Interview

Building Trustworthy AI for Public Health, Insights From Early Federal Deployments

As artificial intelligence moves from experimentation to real-world deployment, few environments demand more rigor than public health. In this interview, Anindita Nath, an interdisciplinary data scientist with over a decade of experience across AI, machine learning, and biomedical informatics, shares how their work is helping shape the next phase of AI adoption in high-stakes systems. From co-leading one of the earliest agentic AI evaluation efforts in the federal public health space to building large-scale LLM-enabled tools for surveillance and metadata analysis, Nath’s work sits at the intersection of innovation, accountability, and real-world impact.

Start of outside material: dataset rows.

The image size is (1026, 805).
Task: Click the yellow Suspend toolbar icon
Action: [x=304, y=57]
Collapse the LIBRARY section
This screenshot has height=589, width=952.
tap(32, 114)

Drawing on experience across generative AI, natural language processing, and scalable data platforms, Nath offers a grounded perspective on what it actually takes to deploy AI systems that are not just advanced, but reliable, measurable, and safe. In this conversation, they break down how agentic AI is being evaluated in practice, how public health teams are beginning to integrate these systems into daily workflows, and why governance and human oversight remain central to long-term success.

To start, how did you first get involved in applying AI and machine learning within public health systems, and what led you to co-lead one of the earliest agentic AI evaluation efforts in the federal space?

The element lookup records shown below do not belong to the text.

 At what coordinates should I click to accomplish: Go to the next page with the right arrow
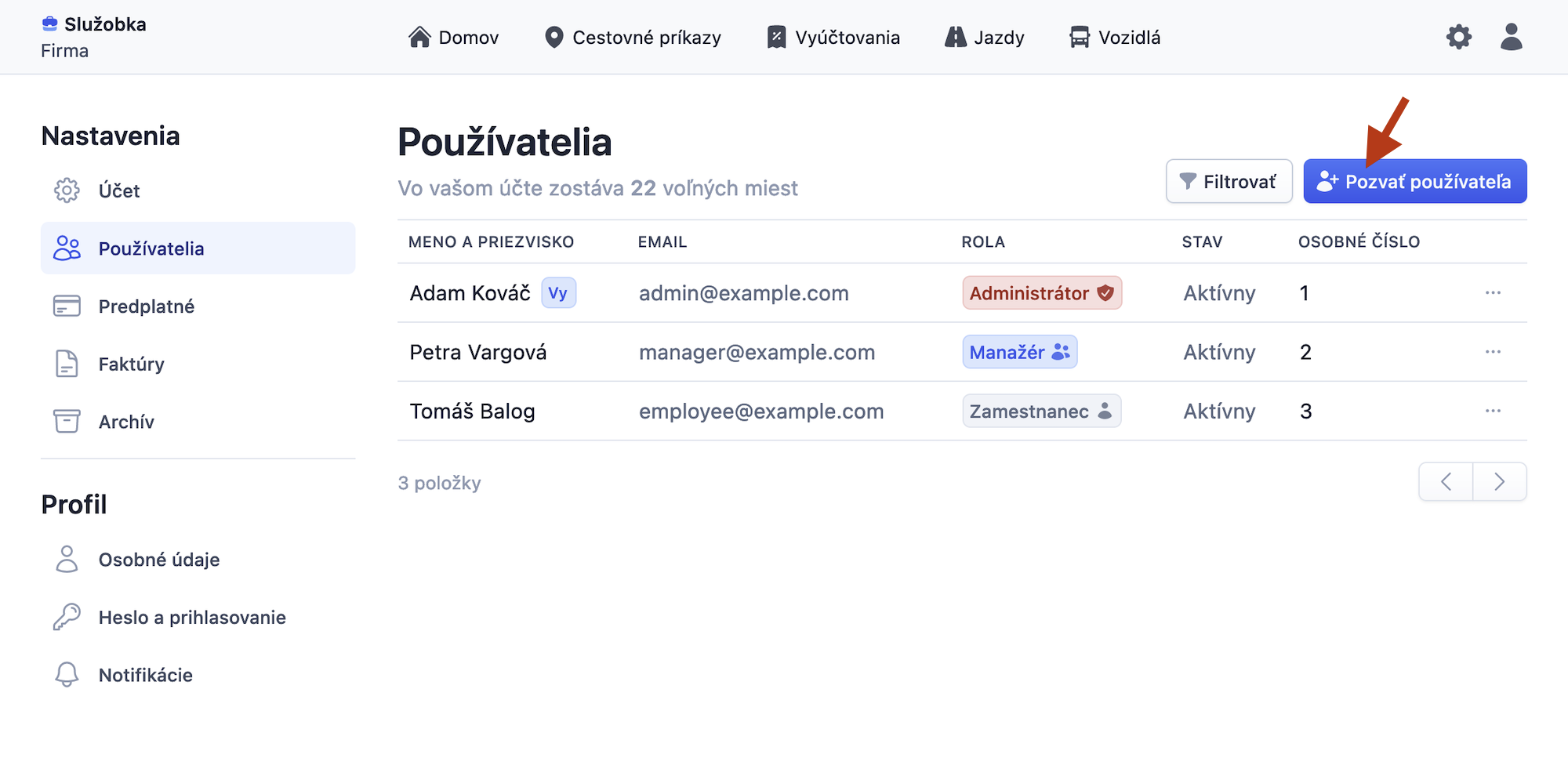(1499, 481)
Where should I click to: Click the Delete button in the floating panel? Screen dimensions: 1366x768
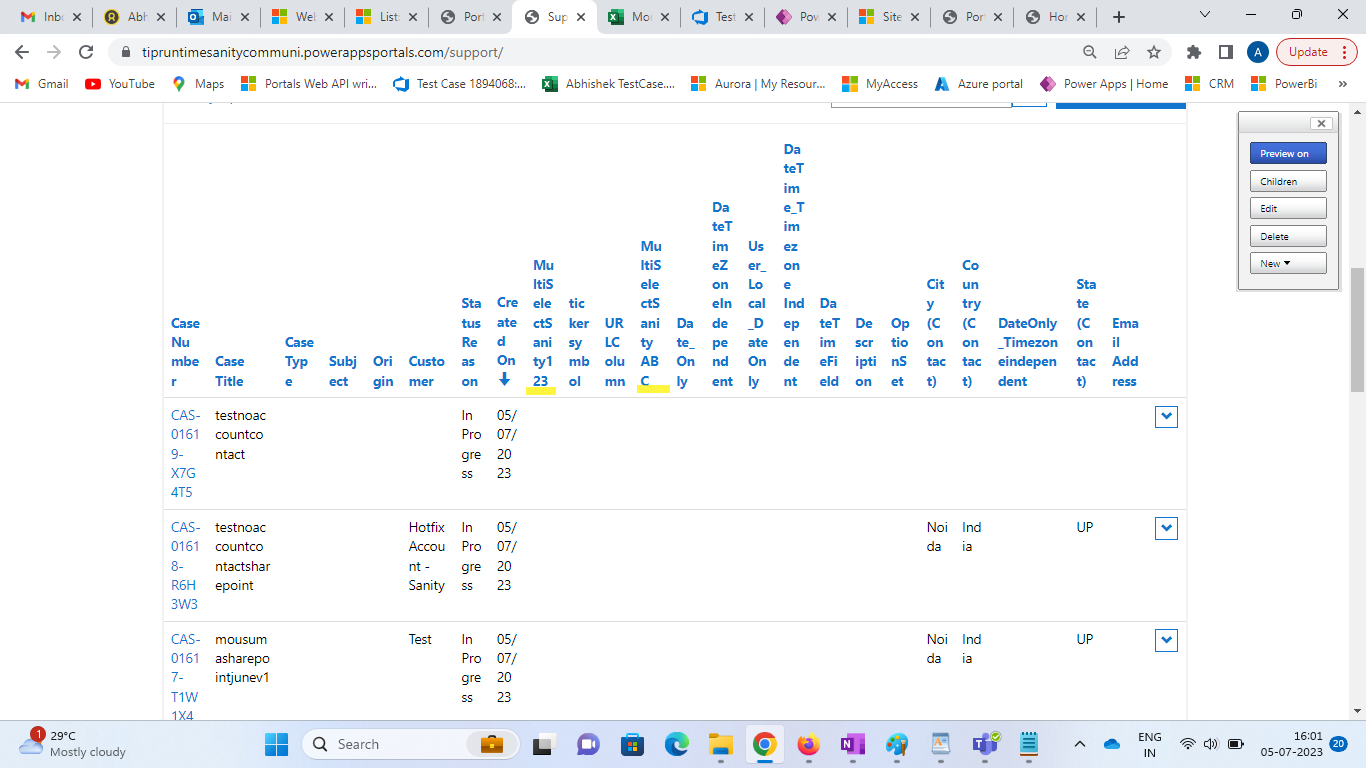coord(1288,236)
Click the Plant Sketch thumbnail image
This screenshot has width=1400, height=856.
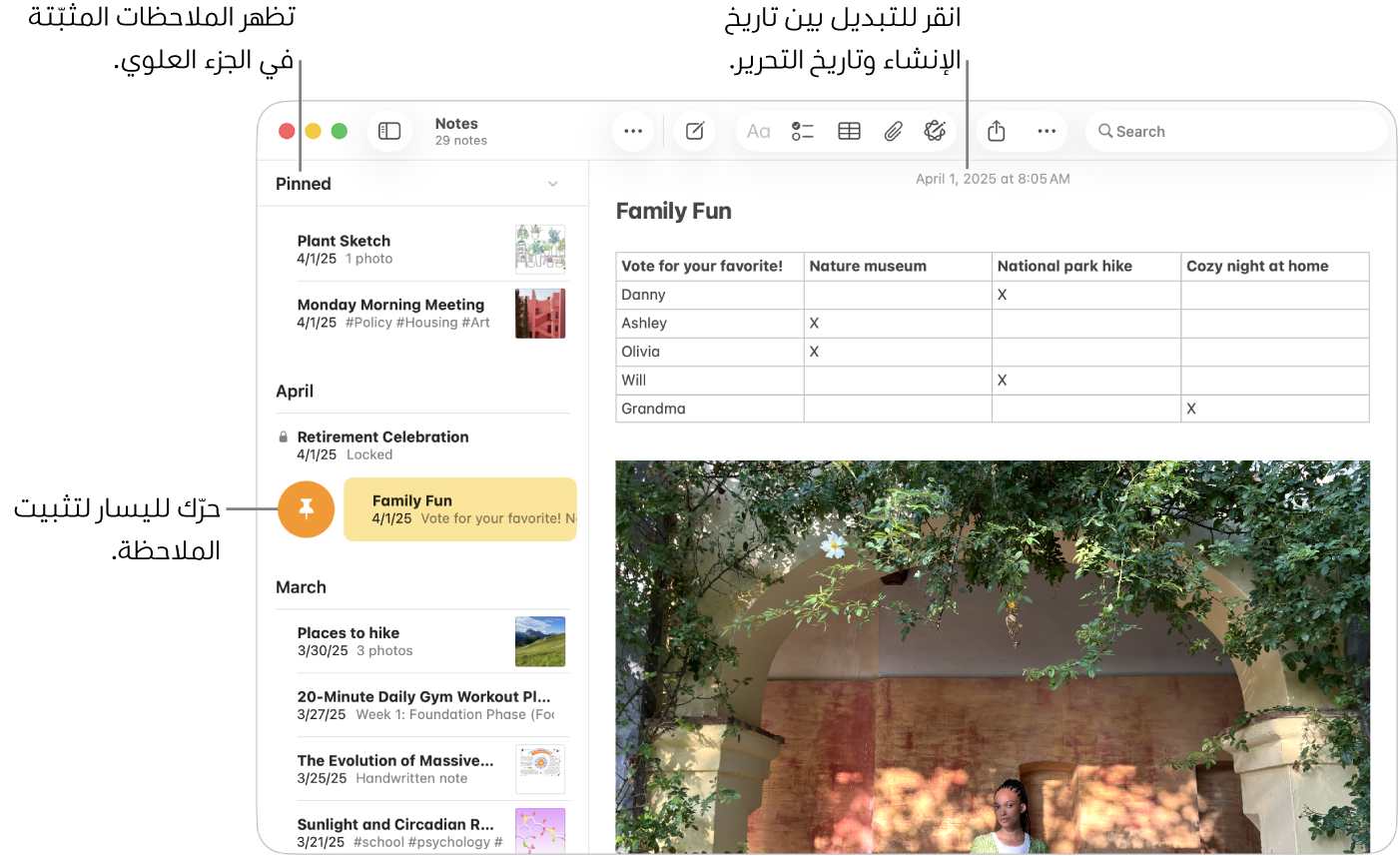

My background in interdisciplinary data science and health AI led me into this work. Over the past decade, I have worked across biomedical informatics, clinical NLP, predictive analytics, scalable AI/ML systems, and LLM applications in real-life settings. I have long focused on using machine learning and large language models to turn complex data into reliable, actionable insights.

At the CDC, that work became more operational because public health teams rely on large, siloed datasets, surveillance streams, metadata repositories, scientific evidence, policy documents, and reporting workflows. The challenge is in building systems that help analysts and epidemiologists work effectively under time pressure. That is where my experience in predictive analytics, clinical NLP, LLM-enabled applications, and production data workflows became especially useful.

The CDC was already building a stronger AI-enabled culture through enterprise GenAI tools, an active AI Community of Practice, and expanding public health use cases. I supported modernization efforts, including LLM-based metadata search, surveillance inventory automation, entity extraction and classification, Power BI reporting pipelines, and natural-language query tools across Azure OpenAI, Databricks, Palantir Foundry, Streamlit,  and Power Platform.  Across these projects, the goal was the same: reduce manual work, speed analysis, and make public health data easier to use for decisions.

The Agentic AI Deep Research evaluation project mattered because it tested a new class of models capable of multi-step reasoning, web research, synthesis, and report generation. As a compute team lead, I helped evaluate OpenAI’s Deep Research model on real-world public health tasks, focusing on performance rather than hype. In public health, a fluent model is not enough; it must also be useful, factual, trustworthy, transparent, and safe for high-stakes work. To my knowledge, this was one of the earliest evaluations of agentic AI in both the federal and public health spaces, focused on whether the model could support real workflows in a measurable, reliable, and well-governed way.

When you talk about “agentic AI” in the context of public health, what does that actually look like in practice across real workflows, surveillance, and decision-making environments?

In public health, agentic AI is more than a chatbot. It can take a complex question, break it into steps, search across sources, synthesize evidence, generate structured outputs, and support decision-making workflows. For example, it can help summarize scientific evidence, compare intervention strategies, draft public health communication materials, support policy review, or identify relevant surveillance metadata. In my other CDC work, this same idea appeared in tools like LM-powered metadata retrieval and visualization systems, where analysts could ask natural-language questions and receive faster, more organized access to program information. The practical value is helping experts navigate complexity at scale.

As part of this early evaluation initiative, in collaboration with organizations such as the Centers for Disease Control and Prevention, how did you approach building frameworks and metrics to reliably assess agentic AI performance in high-stakes settings?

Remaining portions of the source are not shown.